Doto escatllari is a species of sea slug, a nudibranch, a marine gastropod mollusc in the family Dotidae.

==Distribution==
This species was first described from the Canary Islands. It has subsequently been reported from the Caribbean coast of Costa Rica, Barbados and Panama.

==Description==
The body is short and narrow. Rhinophores are smooth and with opaque white dots. Rhinophoral sheaths are with small frontal extensions. Cerata are large with rounded tubercles; apical tubercles much larger than the rest. The cerata are translucent blue, and the ceratal tubercles have no dark spots and contain dense concentrations of rounded hyaline glandular structures.
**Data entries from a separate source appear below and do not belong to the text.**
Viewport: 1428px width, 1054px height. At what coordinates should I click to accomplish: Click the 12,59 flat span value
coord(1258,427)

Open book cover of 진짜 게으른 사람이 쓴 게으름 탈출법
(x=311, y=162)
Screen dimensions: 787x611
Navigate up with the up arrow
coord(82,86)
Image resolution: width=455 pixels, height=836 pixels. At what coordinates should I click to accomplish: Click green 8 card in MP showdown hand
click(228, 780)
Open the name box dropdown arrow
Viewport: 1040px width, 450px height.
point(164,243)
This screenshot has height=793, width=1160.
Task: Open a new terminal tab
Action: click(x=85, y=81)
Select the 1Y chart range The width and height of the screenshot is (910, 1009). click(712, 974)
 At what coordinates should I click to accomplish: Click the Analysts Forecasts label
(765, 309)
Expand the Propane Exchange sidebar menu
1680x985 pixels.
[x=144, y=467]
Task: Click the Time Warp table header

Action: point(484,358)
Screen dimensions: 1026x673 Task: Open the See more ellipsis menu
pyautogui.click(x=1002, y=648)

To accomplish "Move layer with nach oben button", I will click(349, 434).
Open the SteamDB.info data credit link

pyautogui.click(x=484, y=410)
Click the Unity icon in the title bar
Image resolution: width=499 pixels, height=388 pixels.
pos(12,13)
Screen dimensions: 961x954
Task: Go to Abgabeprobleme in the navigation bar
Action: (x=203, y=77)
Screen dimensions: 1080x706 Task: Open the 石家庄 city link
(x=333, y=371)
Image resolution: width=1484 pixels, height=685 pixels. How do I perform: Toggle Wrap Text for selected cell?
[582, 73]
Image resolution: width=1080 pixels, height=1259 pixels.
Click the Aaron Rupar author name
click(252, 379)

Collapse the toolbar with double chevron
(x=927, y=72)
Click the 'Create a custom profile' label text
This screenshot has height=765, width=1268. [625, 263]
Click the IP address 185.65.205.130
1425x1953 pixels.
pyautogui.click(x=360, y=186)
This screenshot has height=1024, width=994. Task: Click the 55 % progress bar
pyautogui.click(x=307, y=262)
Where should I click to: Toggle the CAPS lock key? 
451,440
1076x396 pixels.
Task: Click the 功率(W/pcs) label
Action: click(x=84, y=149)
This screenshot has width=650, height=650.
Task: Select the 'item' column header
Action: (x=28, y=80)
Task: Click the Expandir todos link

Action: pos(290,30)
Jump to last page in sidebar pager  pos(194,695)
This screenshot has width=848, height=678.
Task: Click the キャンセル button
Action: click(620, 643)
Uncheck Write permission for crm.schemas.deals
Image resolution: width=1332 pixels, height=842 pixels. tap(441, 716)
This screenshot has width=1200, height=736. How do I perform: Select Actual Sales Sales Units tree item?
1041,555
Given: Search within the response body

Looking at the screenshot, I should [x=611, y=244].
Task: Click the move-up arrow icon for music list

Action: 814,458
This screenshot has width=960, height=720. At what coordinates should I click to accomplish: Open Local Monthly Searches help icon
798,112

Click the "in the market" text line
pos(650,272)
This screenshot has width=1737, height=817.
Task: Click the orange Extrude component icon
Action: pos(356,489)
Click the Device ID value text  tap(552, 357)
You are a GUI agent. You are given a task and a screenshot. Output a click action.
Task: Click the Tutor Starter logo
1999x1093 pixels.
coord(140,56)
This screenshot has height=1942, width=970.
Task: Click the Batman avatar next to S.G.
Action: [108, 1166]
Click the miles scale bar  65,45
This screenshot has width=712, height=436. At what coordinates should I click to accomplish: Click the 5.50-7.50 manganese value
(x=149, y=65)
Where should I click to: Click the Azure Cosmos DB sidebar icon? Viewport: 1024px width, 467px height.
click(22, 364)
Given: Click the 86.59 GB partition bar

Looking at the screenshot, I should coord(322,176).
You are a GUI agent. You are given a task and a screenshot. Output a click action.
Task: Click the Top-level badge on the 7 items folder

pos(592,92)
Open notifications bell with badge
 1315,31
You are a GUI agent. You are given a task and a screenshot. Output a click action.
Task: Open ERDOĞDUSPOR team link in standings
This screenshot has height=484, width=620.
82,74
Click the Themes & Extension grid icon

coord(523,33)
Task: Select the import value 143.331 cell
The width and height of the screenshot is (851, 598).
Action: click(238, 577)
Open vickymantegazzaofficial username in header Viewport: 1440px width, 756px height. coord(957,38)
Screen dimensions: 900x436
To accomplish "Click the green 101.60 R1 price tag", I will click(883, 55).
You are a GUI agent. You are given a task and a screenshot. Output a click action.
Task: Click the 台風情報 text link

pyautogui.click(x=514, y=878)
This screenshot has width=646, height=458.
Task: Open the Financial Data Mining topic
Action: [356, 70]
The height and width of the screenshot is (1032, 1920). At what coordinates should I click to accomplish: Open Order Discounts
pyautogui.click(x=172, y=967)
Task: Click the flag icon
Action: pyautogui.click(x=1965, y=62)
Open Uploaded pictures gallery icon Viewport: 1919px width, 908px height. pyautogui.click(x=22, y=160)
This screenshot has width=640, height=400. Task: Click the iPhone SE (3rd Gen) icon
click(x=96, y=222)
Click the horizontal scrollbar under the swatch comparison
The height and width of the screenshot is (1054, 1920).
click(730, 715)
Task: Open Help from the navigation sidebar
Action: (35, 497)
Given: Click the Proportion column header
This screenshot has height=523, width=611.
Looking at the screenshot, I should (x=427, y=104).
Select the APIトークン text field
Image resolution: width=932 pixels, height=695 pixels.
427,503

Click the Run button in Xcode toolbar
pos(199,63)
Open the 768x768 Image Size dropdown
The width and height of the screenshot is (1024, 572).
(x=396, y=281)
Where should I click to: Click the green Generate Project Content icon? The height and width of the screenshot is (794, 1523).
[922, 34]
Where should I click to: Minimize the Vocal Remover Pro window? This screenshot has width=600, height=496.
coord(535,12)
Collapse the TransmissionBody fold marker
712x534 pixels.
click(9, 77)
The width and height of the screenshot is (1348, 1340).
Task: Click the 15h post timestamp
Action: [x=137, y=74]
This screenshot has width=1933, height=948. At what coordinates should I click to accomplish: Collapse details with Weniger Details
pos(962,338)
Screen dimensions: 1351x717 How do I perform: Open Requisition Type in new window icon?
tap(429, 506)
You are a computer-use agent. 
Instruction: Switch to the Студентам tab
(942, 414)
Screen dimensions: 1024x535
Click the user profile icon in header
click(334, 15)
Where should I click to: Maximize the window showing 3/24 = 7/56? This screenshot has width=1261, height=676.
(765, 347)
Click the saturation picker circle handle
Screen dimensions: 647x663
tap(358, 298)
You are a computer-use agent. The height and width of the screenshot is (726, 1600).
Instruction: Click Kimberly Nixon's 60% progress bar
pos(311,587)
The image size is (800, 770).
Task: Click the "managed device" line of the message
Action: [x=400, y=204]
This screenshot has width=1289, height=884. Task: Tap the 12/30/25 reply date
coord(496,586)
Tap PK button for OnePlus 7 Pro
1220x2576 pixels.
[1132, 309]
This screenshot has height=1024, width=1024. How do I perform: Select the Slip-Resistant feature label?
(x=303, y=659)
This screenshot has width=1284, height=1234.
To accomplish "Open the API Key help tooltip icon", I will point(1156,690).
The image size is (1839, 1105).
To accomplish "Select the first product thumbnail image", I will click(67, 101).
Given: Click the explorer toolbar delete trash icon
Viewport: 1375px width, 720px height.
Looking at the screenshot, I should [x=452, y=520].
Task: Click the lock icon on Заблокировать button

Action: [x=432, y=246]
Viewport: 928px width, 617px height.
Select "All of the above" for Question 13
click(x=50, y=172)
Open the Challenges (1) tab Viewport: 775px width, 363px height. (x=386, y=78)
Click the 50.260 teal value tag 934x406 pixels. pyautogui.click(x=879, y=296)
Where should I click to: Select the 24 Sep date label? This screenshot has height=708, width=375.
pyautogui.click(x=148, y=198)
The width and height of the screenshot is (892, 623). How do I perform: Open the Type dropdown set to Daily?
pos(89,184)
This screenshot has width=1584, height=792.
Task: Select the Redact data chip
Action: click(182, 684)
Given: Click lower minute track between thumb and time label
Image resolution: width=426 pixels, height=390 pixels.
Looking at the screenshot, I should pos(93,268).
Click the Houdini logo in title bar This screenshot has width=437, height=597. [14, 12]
Background color is translucent gray with a series of dark brown spots on the dorsum. Cerata are with dark brown branches of the digestive gland and bluish tubercles. This dendronotid nudibranch is translucent white with mid-sized black spots scattered over the top and sides of the body. In the internal base of the ceratal peduncle there is a black mark below the three-lobed transparent pseudobranch.

The maximum recorded body length is 5 mm or 6 mm.

==Ecology==
Minimum recorded depth is 1 m. Maximum recorded depth is 4 m.

Doto escatllari was found associated with small hydroids of the family Sertulariidae; these are probably its prey.